On this September day, beside the bridge’s centerpiece bench and flagpole memorializing the Shelburne and Buckland residents who fought in the two world wars, Vermonters Susan Rosano and Lynn Green are planning a return trip. “It’s like being in the middle of an Impressionist painting,” says Green, while Rosano, a mosaic artist, studies the color combinations. At the Shelburne end of the bridge, Jackie and Dick Maciel rest on a shaded bench before their two-hour drive home to Franklin, Massachusetts, where they tend foundation plantings and a vegetable garden. A nearby box holds donations that, added to Friends of the Bridge memberships and proceeds from the plant sale and other events, fund the two employees’ salaries, plus stock, equipment, and other operating costs.

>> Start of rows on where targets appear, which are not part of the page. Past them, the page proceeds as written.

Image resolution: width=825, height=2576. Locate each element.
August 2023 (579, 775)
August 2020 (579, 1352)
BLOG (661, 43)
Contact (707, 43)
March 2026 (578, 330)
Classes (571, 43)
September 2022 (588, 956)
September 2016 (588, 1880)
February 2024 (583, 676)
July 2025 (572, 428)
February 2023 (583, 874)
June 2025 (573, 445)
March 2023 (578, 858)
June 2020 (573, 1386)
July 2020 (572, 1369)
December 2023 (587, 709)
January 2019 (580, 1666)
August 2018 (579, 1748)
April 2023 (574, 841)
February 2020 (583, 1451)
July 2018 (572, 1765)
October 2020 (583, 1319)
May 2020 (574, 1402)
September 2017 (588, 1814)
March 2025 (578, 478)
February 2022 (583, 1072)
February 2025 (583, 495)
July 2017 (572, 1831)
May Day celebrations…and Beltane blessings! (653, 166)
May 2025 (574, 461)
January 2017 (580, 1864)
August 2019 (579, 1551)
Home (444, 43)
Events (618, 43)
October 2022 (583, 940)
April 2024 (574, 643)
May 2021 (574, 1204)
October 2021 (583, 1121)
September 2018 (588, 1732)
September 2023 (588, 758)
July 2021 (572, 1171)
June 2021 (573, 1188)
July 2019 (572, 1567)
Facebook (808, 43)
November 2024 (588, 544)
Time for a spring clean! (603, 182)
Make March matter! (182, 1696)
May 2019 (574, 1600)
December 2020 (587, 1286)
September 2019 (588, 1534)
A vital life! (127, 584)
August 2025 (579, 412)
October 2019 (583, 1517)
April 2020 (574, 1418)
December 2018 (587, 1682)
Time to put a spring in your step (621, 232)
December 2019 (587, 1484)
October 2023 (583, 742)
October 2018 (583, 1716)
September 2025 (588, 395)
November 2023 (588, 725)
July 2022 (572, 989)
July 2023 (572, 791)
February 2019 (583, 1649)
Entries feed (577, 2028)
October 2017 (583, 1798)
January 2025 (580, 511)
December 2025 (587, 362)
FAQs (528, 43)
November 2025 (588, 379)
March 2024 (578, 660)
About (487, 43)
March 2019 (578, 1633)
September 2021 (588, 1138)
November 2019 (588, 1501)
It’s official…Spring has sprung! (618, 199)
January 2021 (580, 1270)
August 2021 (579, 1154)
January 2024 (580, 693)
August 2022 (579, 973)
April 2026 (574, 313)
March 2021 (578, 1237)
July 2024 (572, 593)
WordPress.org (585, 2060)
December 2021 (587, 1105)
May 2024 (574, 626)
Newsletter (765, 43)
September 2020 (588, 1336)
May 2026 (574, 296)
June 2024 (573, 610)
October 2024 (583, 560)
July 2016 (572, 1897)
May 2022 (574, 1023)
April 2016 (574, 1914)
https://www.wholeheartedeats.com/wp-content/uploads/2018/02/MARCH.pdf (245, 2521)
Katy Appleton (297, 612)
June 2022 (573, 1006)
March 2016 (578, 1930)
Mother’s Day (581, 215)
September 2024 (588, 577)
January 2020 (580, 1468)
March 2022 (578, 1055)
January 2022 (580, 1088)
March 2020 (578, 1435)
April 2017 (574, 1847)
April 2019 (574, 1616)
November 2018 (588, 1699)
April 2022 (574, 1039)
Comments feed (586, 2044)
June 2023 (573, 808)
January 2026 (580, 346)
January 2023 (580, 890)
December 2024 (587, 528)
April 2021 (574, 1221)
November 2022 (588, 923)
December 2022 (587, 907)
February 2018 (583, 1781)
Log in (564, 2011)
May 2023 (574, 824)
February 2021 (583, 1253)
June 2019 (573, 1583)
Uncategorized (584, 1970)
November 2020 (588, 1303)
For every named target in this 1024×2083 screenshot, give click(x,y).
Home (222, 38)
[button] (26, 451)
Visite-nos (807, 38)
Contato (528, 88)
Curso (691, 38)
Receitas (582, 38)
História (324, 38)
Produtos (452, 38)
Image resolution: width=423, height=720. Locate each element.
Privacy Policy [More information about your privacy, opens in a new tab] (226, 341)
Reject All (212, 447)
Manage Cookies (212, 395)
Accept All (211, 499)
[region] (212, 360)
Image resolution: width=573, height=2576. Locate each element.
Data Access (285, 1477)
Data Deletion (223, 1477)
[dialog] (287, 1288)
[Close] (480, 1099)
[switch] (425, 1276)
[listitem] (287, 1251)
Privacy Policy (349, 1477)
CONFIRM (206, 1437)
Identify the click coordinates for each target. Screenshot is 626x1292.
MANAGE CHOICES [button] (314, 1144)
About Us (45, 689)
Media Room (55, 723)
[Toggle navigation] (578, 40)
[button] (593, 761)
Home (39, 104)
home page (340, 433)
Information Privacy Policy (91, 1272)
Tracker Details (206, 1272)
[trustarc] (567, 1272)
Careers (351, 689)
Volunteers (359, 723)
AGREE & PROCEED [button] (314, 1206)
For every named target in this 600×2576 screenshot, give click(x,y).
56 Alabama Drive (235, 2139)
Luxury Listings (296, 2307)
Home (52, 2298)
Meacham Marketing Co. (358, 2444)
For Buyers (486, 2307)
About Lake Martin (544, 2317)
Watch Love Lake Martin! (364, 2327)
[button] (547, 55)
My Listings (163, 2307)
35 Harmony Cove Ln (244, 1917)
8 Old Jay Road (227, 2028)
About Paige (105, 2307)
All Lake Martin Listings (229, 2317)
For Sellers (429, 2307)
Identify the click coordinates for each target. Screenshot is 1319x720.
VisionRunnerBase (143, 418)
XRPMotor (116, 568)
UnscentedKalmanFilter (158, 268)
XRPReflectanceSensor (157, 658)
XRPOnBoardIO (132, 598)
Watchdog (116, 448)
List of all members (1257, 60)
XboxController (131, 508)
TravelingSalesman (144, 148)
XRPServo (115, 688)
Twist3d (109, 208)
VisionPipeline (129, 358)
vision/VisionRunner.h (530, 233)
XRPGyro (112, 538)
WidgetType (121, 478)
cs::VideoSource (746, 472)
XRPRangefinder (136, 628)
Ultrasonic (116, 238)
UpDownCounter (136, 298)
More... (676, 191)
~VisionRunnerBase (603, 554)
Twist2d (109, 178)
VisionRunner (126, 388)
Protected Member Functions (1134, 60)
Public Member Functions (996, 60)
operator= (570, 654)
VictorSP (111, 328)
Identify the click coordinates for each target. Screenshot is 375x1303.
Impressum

Lynda Leitner, a Shelburne resident and “blossom brigadier,” doesn’t consider her contributions to be work. “It’s an honor to do this,” she says.
The efforts are appreciated both by the far-flung (just two pages of the guestbook lists visitors from New York, Munich, New Mexico, Turkey, Costa Rica, and Ohio) and by locals, including a man who saw that one plant had been moved and asked DeLorenzo, “What did you do with my garden?”
Donna Gates feels a similar connection. As director and curator at the Salmon Falls Gallery, located up the hill on the Buckland side of the river, she admires the bridge during her 15-minute walk to work. “Who gets a better commute than I do?” she asks. Though she is an artist, Gates says the bridge negates any desire to be creative in soil. “Much better,” she notes, “to enjoy the beautiful garden on the bridge.”
DeLorenzo, whose home garden is a courtyard plot, agrees, her free time going to hiking, playing music, practicing massage, and, inevitably, seeing what the bridge means to others as it heads toward the century mark.
“When I come through town later in the day and see people out here, it just melts my heart to see them looking at everything,” she says, pausing at a mass of pink turtleheads that seem to nod along. “Everybody finds something to love in a garden.”